13. By virtue of section 56(2)(i), dividend shall always be charged to tax under the head ‘other sources’. This position remains even where an assessee carrying on a business of dealing in shares and securities and earns dividend from such shares. Now the moot question would be whether an assessee could set-off capital loss from buy-back computed under section 46A with that of buy-back proceeds offered as dividend income under other sources. This scenario poses a greater challenge in view of the restrictive provisions of section 71 and 74, which does not enable capital losses to be set-off against income computed under any other heads of income.

14. Readers may note that through buy-back, the rights of the shareholder in the capital asset (i.e. shares) gets extinguished and thus, shall be regarded as ‘transfer’ by virtue of section 2(47). Accordingly, the tax incidence on buy-back proceeds shall fall under the head ‘capital gains’. However, through a deeming fiction of section 2(22)(f), the buy-back proceeds have been brought to tax under the head ‘other sources’ leaving the capital gains computation as loss, with full value of buy back consideration deemed to be ‘nil’.

15. A tax payer should not be deprived of the set-off benefits merely because the income ought to have been taxed under a particular head has been forcibly moved to another head of income. This principle has found favor from the decisions in the case of: (i) Western States Trading Co. (P.) Ltd. vs. CIT (1971) 80 ITR 21 (SC)] = [TS-5010-SC-1971-O]; (ii) CIT vs. Ramnath Goenka [(2003) 259 ITR 26 (Mad)] = [TS-5661-HC-2002(Madras)-O]; (iii) Orient Hospital Ltd. vs. Dy. CIT [(2009) 315 ITR 422 (Mad)] = [TS-5480-HC-2009(Madras)-O]; (iv) CIT vs.Parrys (Eastern) (P.) Ltd. [(2016) 66 Taxmann 330 (Bom)] = [TS-5135-HC-2016(Bombay)-O]. In view of this established legal precedence, there is still a way to set-off the buy-back dividend income (offered under section 56 read with section 2(22)(f)) with that of buy-back capital loss computed under section 46A. In other words, the restrictive capital loss set-off provisions as envisaged under sections 70, 71 and 74 could well be mitigated even under the new regime of buy-back taxation.

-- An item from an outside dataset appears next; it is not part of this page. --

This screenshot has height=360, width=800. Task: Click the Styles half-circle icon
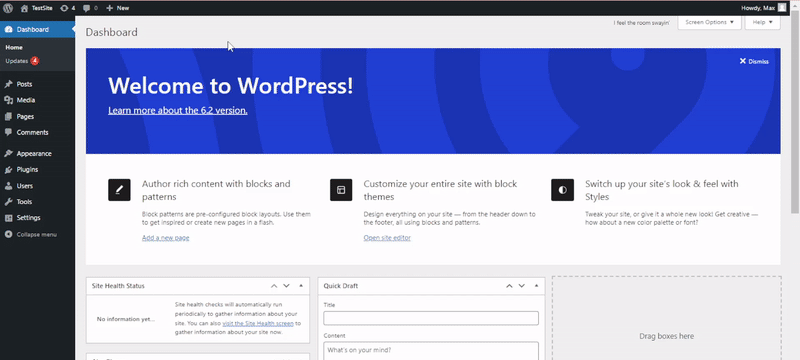coord(562,190)
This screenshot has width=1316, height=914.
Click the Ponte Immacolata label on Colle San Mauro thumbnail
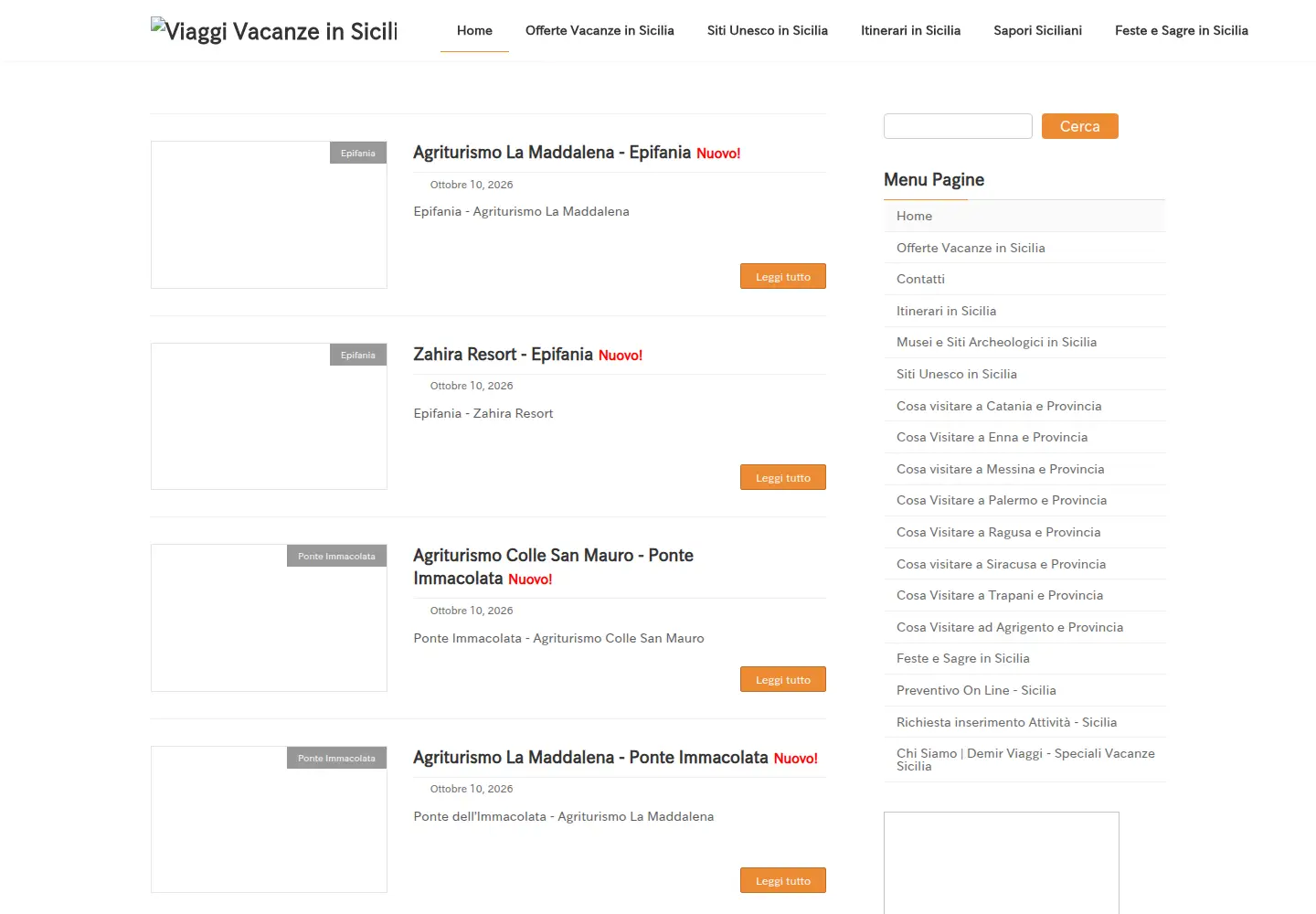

16. Again, deduction for inter-corporate dividends as provided under section 80M shall equally apply for buy-back dividend, if it is included in the total income of the domestic company. Accordingly, the recipient-company, by declaring dividend to its shareholders within the time limit for filing return of income under section 139(1) could save tax on the buy-back dividends.

Conclusion

When the distribution-based tax in the hands of the company (i.e.115-O/115QA) were introduced, it was stated that the same was done with a view to bring clarity on taxation of dividend and because the taxability of dividend in the hands of the recipient posed serious problem of collection of tax liability and extensive litigation with numerous shareholders.

 Now, let us believe that the reintroduction of tax on buy-back in the hands of the recipient is made for the reason that section 115QA was considered to be iniquitous and regressive as the buy-back proceeds was taxed at a flat rate irrespective of the marginal rate at which recipient is otherwise taxed.  Lastly, with the advent of technology and multiple tracking systems in the armory of the Government, the justification for the distribution tax, in any form, is outlived itself.